Episode 4. Cock A Deaf Un Bab!
A wonderful bit of
Wednesfield advice from my lovely Dad. Or to put it another way 'Tek
n'notice!' You
get the point. It also means: to give someone or something a wide berth. To not get involved in someone's petty drama.
It's
perfectly okay to lend your support to a good or
worthy cause, but to keep becoming embroiled in other people's sagas, dramas and
fights, isn't.
My
dad used to see me tie myself up in knots, worrying about other
people's poor behaviour. Fending off prolonged
and spiteful attacks
from those that were trying
to inflict appalling damage on my well-being – even enjoying the
pain they tried to cause me.
When
he saw it, he showed me what to do. It took me a while to understand
the power in his message.. To 'cock a deaf un' is basically a
fantastic way to render such a person, completely powerless. By
reacting, explaining, worrying or showing my pain, I was merely
loading the gun for someone to fire at me, who really wanted to
hurt, isolate and vilify me.
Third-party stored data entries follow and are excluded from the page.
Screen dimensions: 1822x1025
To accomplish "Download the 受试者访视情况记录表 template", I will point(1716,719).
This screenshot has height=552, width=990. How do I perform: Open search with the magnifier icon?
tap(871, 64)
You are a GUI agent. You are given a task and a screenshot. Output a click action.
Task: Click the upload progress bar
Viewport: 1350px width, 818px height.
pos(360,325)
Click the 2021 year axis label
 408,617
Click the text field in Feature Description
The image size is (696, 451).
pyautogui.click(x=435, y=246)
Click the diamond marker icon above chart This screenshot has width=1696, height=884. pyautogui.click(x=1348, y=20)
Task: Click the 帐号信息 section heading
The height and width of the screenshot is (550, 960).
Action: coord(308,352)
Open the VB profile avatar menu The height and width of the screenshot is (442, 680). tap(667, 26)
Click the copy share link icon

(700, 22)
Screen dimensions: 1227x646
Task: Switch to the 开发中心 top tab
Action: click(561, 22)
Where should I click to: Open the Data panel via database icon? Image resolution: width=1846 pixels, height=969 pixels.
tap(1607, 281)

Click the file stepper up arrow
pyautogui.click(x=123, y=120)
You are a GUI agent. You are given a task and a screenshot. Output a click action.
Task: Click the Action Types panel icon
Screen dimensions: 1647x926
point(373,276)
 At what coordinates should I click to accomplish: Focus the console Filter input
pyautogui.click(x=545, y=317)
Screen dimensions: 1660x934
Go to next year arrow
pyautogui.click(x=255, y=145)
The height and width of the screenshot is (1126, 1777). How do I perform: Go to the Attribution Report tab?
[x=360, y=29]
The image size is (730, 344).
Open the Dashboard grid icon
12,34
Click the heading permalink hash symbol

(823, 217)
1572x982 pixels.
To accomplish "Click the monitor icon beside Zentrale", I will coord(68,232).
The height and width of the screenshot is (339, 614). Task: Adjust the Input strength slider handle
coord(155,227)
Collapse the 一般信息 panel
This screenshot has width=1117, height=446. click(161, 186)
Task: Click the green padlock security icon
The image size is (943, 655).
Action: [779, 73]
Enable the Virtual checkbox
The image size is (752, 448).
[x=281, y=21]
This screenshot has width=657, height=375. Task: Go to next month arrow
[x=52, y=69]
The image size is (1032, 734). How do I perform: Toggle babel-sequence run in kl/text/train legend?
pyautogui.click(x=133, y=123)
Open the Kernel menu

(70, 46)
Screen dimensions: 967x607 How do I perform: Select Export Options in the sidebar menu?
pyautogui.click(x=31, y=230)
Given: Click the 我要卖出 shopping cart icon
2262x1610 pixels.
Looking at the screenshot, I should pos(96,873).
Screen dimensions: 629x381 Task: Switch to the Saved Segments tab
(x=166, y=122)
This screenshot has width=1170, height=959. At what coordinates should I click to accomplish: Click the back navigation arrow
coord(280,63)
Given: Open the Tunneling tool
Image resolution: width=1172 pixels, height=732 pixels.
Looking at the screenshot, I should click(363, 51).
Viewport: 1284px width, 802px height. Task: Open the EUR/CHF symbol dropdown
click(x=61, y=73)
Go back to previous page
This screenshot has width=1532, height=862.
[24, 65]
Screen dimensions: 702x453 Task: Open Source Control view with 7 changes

Even unwisely, trying to get him on side to fight their cause. Big mistake! 'Cock a deaf un bab, and sit back and watch!'
No-one
wants
to believe that there are people out there, that despise you so much. Your mere existence rankling with their own shallow beliefs
and insecurities. I didn't. I kept thinking that if I explain, I
could clear up misunderstandings and they would like me. Don't you
believe it!! To do that simply provides them with more 'evidence' to
hate you. You are still feeding the beast.
I
know happiness means different things to different people. My guiding
light to being happy,
was to find peace of mind. How could I have peace of mind and thus
happiness, if I was constantly preoccupied by what others think and
do? Well it's simple – I
couldn't.
Whereas
it is very important to me, that my tribe I love, respect and care
about - love, respect and care for me, I had to choose not to give a
single rat's ass about those who didn't. So I cut off the ammunition
supply that I'd previously provided. And sat back and watched. How I enjoyed that peace and quiet.
I
try always, to operate from a position of integrity. Something else
my dad taught me. I never play games with, or use anyone. It is
cruel, mean, unnecessary and drains energy. I know it will bring me
nothing good.
Instead, I choose to let them play on their own, breaking their own
toys. The peace of mind I now have, from simply not joining in with
spiteful game players, or worrying what other's think of me, is immense. I can 'get my zen on' whenever I
want. It has opened up a limitless space inside me to learn, develop
and
become the person I always hoped I could. The person, my dad, before
he passed away, told me he was so proud of.
It has given me the freedom to be happy.